After nearly thirty minutes of waiting and watching, Dennis sagged. His hunting skills had misled him this time.
He pulled the cell phone out of his pocket and was about to call the taxi service when he saw her walk through the door and stand in the lengthening line of coffee addicts.
He waited until she picked her latte off the counter and was walking out until he moved in front of her.
“Sally!” he said.
“Cun
ningham,” she said, startled. “You scared the crap out of me. Jeeze! Um, how are you?”
“Great,” he said. “How you doing?”
“Same old crap,” she said. “War, war, and more war; it’s a shitty little business, isn’t it?”
“I wouldn’t know,” he said. “Not my area of expertise.”
She smirked. “Yes, we know you OIG folks don’t dirty yourselves. Oh well, such is the lot we’ve chosen. See you around the water cooler.”
“Uh, actually, Sally, I wonder if you had just a few minutes—to talk. A few minutes.”
She stared at him sharply over the top of her latte, taking a small, calculated sip.
“So this wasn’t an accidental meeting on the way to work?”
“Not entirely,” he said.
“Cunningham, I have some vague recollection that you’re on the outs. Someone mentioned something to me the other day, but it was in passing. Any truth to that stuff?”
“You know me, Sally. I couldn’t give a shit about that kind of gossip. It’ll take just a few moments. Please?” he said, gesturing to the small table where the Post lay sprawled.
“Two minutes max,” she said curtly. “I have a con call in about forty-five minutes.”
They sat down, and Dennis was again painfully aware of how attractive she was; her medium-length dark hair looked luxuriant, and her hazel eyes beamed from a ring of understated mascara and eyeliner.
Only now the eyes had a steely cast to them: the look of an experienced intelligence analyst whose professional life was spent appraising data and its supplier for veracity, motive, and leverage.
In the OIG, Dennis and the other investigators referred to it as the “Shake and Bake.” It happened the moment an Agency employee comprehended that an innocuous conversation with an IG investigator had taken a dangerous turn.
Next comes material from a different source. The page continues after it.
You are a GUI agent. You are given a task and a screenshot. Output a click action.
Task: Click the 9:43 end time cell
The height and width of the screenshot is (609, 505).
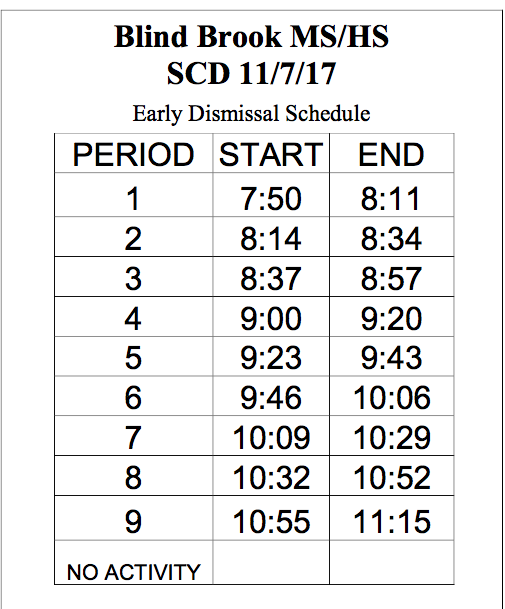(392, 357)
The “Shake” referred to the figurative or literal shake of the head by the employee the moment they recognized their exposure; the “Bake” referred to them baking or cooking up an entirely new attitude that was either defiant or profoundly restrained.
Sally had just pirouetted a perfect Shake and Bake.
“What’s up?” she said.
“You remember the last time we caught up with each other? It was in the cafeteria six or so weeks ago.”